You wait ages for a Sopho, then three come along at once

Dear reader, much has happened since my last post. More countries have rehearsed, but a little more of that later. This resistance managed to get to the Georgian party last night. It was more by foul means than fair. The rumour mill did its usual bit of saying you needed invited, then you didn’t need invites. I had no invite but got in thanks to a hang dog facial expression and whoring it with other journalists. I was not the only OnEuroper present, so we were able to form a united front for a few wine-soaked hours. We had previous participants Sopho and, erm, Sopho on stage. We had Eldrine and their lead singer named, erm, Sopho performing a little set. We had people turing into a white mountain with a crucifix on it. We had men dancing with bottles on their heads. Maybe the Oneurope team could try the bottle-on-the-head dance 😉

Georgia is a country in the Caucasus that produces copious amounts of great wines. Alcoholic fruit soup is one description. And we were able to personally thank the Chief Finance Officer of Georgian TV who was bankrolling the whole affair. He tells us that if/when Georgia wins Eurovision it’ll be held in the coastal resort of Batumi, but we can all stay at his house in Tbilisi 400km away (?). Eurovision by the seaside anyone?

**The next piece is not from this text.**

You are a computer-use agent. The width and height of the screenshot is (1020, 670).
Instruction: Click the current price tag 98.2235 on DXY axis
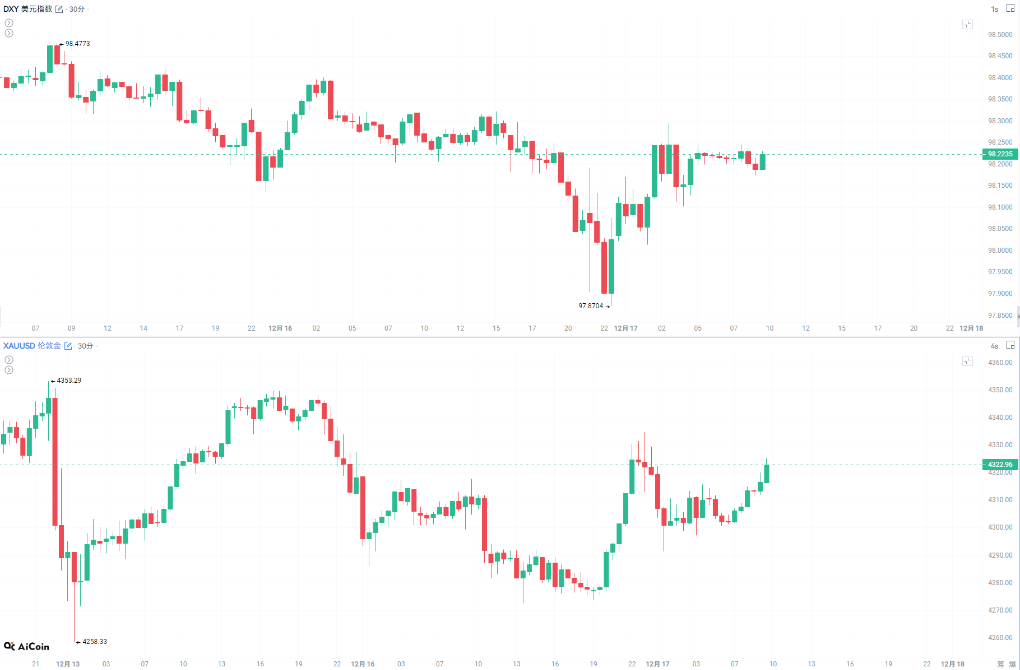[999, 154]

The stand out rehearsals yesterday, for all the wrong reasons, are Malta and San Marino. Glen broke the needle again on my reconditioned campometer. It’s all just TOO busy on stage. Senit didn’t come across at all well. She was off key and the dress didn’t suit her at all. this isn’t a personal attack on her as I actually don’t mind the song. I just think it’ll turn off the woters of Europe.

Today the loonies (in a good way) from Portugal continued to entertain. Every response to a question in the press conference was done to music. They gave us free cheese, always a wote winner in my little book. I would have photographed this cheese porn but the gannets got there first. Don’t be surprised if they qualify for the final instead of Hungary.

Azerbaijan have just been on, and it still looks wrong. This is a show for all the family, not a version of The Graduate. And no, this isn’t a personal attack – it just looks wrong.